#### PROMPT
Scan the records for the string "agent", then copy each line that has it.

======== THE RECORDS ========

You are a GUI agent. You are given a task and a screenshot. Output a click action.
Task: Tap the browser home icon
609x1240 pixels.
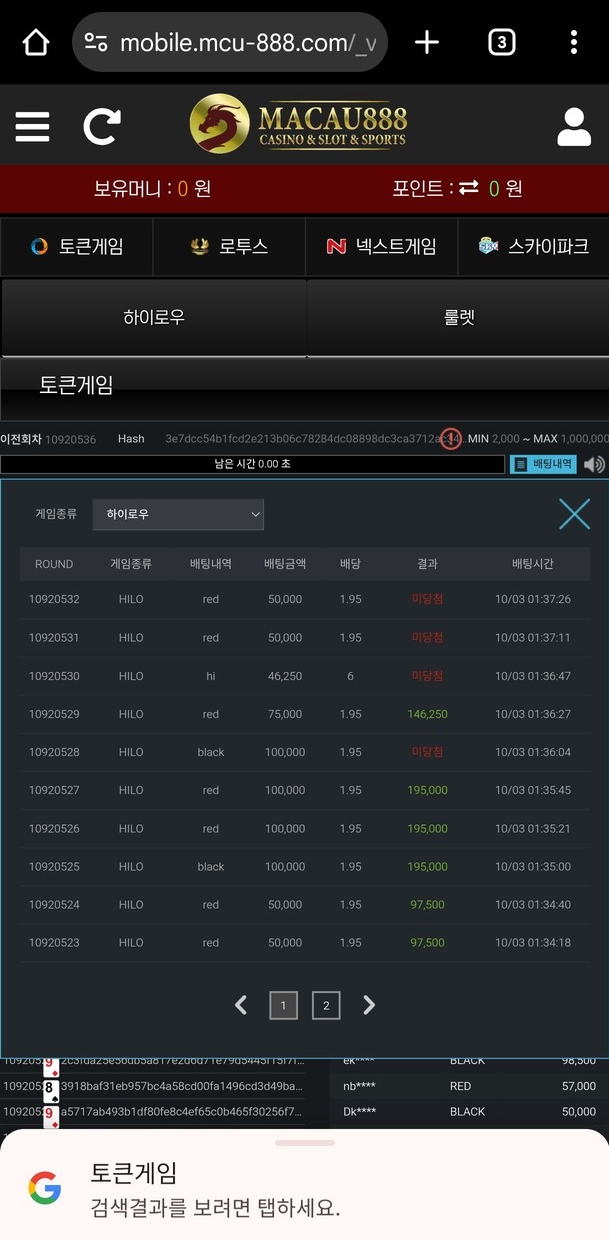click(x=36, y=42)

========
======== THE RECORDS ========

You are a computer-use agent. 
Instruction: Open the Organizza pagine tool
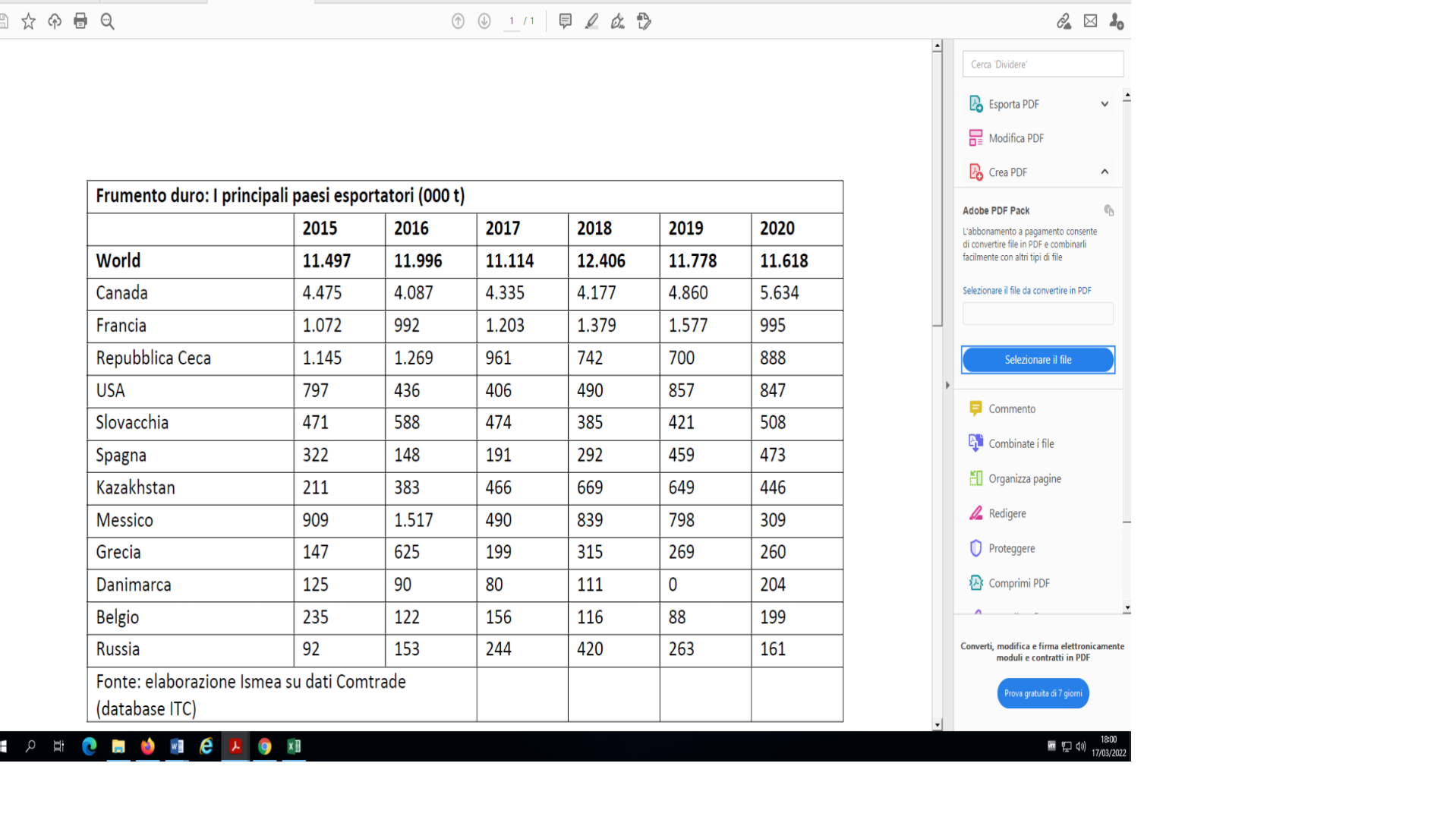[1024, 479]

========

#### SOLUTION
You are a GUI agent. You are given a task and a screenshot. Output a click action.
You are a computer-use agent. 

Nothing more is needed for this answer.